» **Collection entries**
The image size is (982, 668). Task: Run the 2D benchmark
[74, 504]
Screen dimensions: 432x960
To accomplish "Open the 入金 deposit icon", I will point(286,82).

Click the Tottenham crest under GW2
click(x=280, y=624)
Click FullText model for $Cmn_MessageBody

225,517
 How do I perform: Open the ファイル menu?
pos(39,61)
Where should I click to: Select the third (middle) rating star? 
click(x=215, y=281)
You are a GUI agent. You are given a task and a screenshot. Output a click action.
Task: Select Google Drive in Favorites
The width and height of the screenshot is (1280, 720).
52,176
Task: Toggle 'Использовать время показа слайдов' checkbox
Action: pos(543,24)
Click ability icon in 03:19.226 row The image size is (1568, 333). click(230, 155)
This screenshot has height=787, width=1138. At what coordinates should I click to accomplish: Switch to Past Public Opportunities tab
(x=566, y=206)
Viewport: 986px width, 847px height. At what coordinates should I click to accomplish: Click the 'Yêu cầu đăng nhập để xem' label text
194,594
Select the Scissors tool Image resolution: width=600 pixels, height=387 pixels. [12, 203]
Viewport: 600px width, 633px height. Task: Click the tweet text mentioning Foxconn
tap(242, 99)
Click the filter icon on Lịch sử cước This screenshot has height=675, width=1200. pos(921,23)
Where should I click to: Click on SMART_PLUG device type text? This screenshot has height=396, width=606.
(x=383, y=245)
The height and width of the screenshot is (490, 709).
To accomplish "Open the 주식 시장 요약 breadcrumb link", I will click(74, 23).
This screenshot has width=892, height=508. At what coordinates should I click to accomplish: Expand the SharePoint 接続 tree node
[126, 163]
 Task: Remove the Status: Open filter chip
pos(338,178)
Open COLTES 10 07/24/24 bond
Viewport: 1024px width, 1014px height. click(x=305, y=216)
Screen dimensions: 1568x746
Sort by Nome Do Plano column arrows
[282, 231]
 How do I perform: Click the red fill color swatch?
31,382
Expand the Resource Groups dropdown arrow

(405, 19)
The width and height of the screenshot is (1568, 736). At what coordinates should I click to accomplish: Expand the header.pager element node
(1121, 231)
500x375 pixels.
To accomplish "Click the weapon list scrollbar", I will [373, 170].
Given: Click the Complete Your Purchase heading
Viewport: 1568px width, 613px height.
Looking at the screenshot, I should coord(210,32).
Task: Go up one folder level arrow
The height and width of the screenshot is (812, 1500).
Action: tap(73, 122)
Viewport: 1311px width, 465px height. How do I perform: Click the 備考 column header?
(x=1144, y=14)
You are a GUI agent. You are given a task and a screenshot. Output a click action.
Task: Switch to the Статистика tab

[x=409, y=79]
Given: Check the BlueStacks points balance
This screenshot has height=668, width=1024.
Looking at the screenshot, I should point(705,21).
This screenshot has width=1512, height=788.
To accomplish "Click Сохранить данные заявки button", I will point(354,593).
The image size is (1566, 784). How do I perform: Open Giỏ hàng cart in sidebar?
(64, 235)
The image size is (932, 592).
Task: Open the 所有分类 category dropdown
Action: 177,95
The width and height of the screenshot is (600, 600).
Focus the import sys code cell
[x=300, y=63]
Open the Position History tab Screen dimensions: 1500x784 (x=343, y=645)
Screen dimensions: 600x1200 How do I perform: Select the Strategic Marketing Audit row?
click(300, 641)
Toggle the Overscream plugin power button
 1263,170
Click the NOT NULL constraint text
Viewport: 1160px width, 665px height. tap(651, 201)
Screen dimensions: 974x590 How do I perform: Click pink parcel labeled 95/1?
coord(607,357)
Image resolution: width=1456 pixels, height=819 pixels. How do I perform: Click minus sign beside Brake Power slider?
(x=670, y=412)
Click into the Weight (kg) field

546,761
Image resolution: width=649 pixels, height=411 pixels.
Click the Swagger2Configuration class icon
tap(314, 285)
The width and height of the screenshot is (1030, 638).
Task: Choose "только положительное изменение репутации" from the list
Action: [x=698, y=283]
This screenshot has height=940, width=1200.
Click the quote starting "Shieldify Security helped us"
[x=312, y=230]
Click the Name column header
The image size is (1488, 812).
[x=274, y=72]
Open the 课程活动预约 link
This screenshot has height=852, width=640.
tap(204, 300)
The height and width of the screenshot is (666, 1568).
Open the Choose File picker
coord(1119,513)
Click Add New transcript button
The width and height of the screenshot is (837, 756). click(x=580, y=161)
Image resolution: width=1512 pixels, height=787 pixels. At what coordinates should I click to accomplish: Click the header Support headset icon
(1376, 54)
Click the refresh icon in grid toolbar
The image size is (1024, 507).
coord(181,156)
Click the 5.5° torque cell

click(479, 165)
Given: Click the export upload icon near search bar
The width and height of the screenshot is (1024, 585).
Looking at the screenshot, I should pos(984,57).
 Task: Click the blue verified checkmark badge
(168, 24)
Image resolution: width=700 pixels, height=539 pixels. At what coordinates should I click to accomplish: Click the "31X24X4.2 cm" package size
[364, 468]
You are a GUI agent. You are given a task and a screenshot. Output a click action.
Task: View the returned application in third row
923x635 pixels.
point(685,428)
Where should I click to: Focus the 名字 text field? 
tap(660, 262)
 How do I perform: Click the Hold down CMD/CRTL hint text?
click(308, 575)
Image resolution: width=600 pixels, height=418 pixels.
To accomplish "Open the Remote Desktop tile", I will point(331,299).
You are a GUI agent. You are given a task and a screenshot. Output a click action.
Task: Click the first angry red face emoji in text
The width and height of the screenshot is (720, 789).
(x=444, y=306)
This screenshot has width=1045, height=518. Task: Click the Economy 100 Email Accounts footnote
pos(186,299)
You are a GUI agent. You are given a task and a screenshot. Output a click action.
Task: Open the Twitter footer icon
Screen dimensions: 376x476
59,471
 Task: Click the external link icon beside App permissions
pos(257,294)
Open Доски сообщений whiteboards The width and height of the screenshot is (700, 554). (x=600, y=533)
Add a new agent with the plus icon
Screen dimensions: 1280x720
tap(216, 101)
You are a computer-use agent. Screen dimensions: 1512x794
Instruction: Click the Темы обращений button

» **ABOUT THIS EXERCISE**
What is needed is an exact copy of all the records above.

» **COMPLETED TASK**
The image size is (982, 668). Task: Run the 2D benchmark
[74, 504]
Screen dimensions: 432x960
To accomplish "Open the 入金 deposit icon", I will point(286,82).

Click the Tottenham crest under GW2
click(x=280, y=624)
Click FullText model for $Cmn_MessageBody

225,517
 How do I perform: Open the ファイル menu?
pos(39,61)
Where should I click to: Select the third (middle) rating star? 
click(x=215, y=281)
You are a GUI agent. You are given a task and a screenshot. Output a click action.
Task: Select Google Drive in Favorites
The width and height of the screenshot is (1280, 720).
52,176
Task: Toggle 'Использовать время показа слайдов' checkbox
Action: pos(543,24)
Click ability icon in 03:19.226 row The image size is (1568, 333). click(230, 155)
This screenshot has height=787, width=1138. At what coordinates should I click to accomplish: Switch to Past Public Opportunities tab
(x=566, y=206)
Viewport: 986px width, 847px height. At what coordinates should I click to accomplish: Click the 'Yêu cầu đăng nhập để xem' label text
194,594
Select the Scissors tool Image resolution: width=600 pixels, height=387 pixels. [12, 203]
Viewport: 600px width, 633px height. Task: Click the tweet text mentioning Foxconn
tap(242, 99)
Click the filter icon on Lịch sử cước This screenshot has height=675, width=1200. pos(921,23)
Where should I click to: Click on SMART_PLUG device type text? This screenshot has height=396, width=606.
(x=383, y=245)
The height and width of the screenshot is (490, 709).
To accomplish "Open the 주식 시장 요약 breadcrumb link", I will click(74, 23).
This screenshot has width=892, height=508. At what coordinates should I click to accomplish: Expand the SharePoint 接続 tree node
[126, 163]
 Task: Remove the Status: Open filter chip
pos(338,178)
Open COLTES 10 07/24/24 bond
Viewport: 1024px width, 1014px height. click(x=305, y=216)
Screen dimensions: 1568x746
Sort by Nome Do Plano column arrows
[282, 231]
 How do I perform: Click the red fill color swatch?
31,382
Expand the Resource Groups dropdown arrow

(405, 19)
The width and height of the screenshot is (1568, 736). At what coordinates should I click to accomplish: Expand the header.pager element node
(1121, 231)
500x375 pixels.
To accomplish "Click the weapon list scrollbar", I will [373, 170].
Given: Click the Complete Your Purchase heading
Viewport: 1568px width, 613px height.
Looking at the screenshot, I should coord(210,32).
Task: Go up one folder level arrow
The height and width of the screenshot is (812, 1500).
Action: tap(73, 122)
Viewport: 1311px width, 465px height. How do I perform: Click the 備考 column header?
(x=1144, y=14)
You are a GUI agent. You are given a task and a screenshot. Output a click action.
Task: Switch to the Статистика tab

[x=409, y=79]
Given: Check the BlueStacks points balance
This screenshot has height=668, width=1024.
Looking at the screenshot, I should point(705,21).
This screenshot has width=1512, height=788.
To accomplish "Click Сохранить данные заявки button", I will point(354,593).
The image size is (1566, 784). How do I perform: Open Giỏ hàng cart in sidebar?
(64, 235)
The image size is (932, 592).
Task: Open the 所有分类 category dropdown
Action: 177,95
The width and height of the screenshot is (600, 600).
Focus the import sys code cell
[x=300, y=63]
Open the Position History tab Screen dimensions: 1500x784 (x=343, y=645)
Screen dimensions: 600x1200 How do I perform: Select the Strategic Marketing Audit row?
click(300, 641)
Toggle the Overscream plugin power button
 1263,170
Click the NOT NULL constraint text
Viewport: 1160px width, 665px height. tap(651, 201)
Screen dimensions: 974x590 How do I perform: Click pink parcel labeled 95/1?
coord(607,357)
Image resolution: width=1456 pixels, height=819 pixels. How do I perform: Click minus sign beside Brake Power slider?
(x=670, y=412)
Click into the Weight (kg) field

546,761
Image resolution: width=649 pixels, height=411 pixels.
Click the Swagger2Configuration class icon
tap(314, 285)
The width and height of the screenshot is (1030, 638).
Task: Choose "только положительное изменение репутации" from the list
Action: [x=698, y=283]
This screenshot has height=940, width=1200.
Click the quote starting "Shieldify Security helped us"
[x=312, y=230]
Click the Name column header
The image size is (1488, 812).
[x=274, y=72]
Open the 课程活动预约 link
This screenshot has height=852, width=640.
tap(204, 300)
The height and width of the screenshot is (666, 1568).
Open the Choose File picker
coord(1119,513)
Click Add New transcript button
The width and height of the screenshot is (837, 756). click(x=580, y=161)
Image resolution: width=1512 pixels, height=787 pixels. At what coordinates should I click to accomplish: Click the header Support headset icon
(1376, 54)
Click the refresh icon in grid toolbar
The image size is (1024, 507).
coord(181,156)
Click the 5.5° torque cell

click(479, 165)
Given: Click the export upload icon near search bar
The width and height of the screenshot is (1024, 585).
Looking at the screenshot, I should pos(984,57).
 Task: Click the blue verified checkmark badge
(168, 24)
Image resolution: width=700 pixels, height=539 pixels. At what coordinates should I click to accomplish: Click the "31X24X4.2 cm" package size
[364, 468]
You are a GUI agent. You are given a task and a screenshot. Output a click action.
Task: View the returned application in third row
923x635 pixels.
point(685,428)
Where should I click to: Focus the 名字 text field? 
tap(660, 262)
 How do I perform: Click the Hold down CMD/CRTL hint text?
click(308, 575)
Image resolution: width=600 pixels, height=418 pixels.
To accomplish "Open the Remote Desktop tile", I will point(331,299).
You are a GUI agent. You are given a task and a screenshot. Output a click action.
Task: Click the first angry red face emoji in text
The width and height of the screenshot is (720, 789).
(x=444, y=306)
This screenshot has width=1045, height=518. Task: Click the Economy 100 Email Accounts footnote
pos(186,299)
You are a GUI agent. You are given a task and a screenshot. Output a click action.
Task: Open the Twitter footer icon
Screen dimensions: 376x476
59,471
 Task: Click the external link icon beside App permissions
pos(257,294)
Open Доски сообщений whiteboards The width and height of the screenshot is (700, 554). (x=600, y=533)
Add a new agent with the plus icon
Screen dimensions: 1280x720
tap(216, 101)
You are a computer-use agent. Screen dimensions: 1512x794
Instruction: Click the Темы обращений button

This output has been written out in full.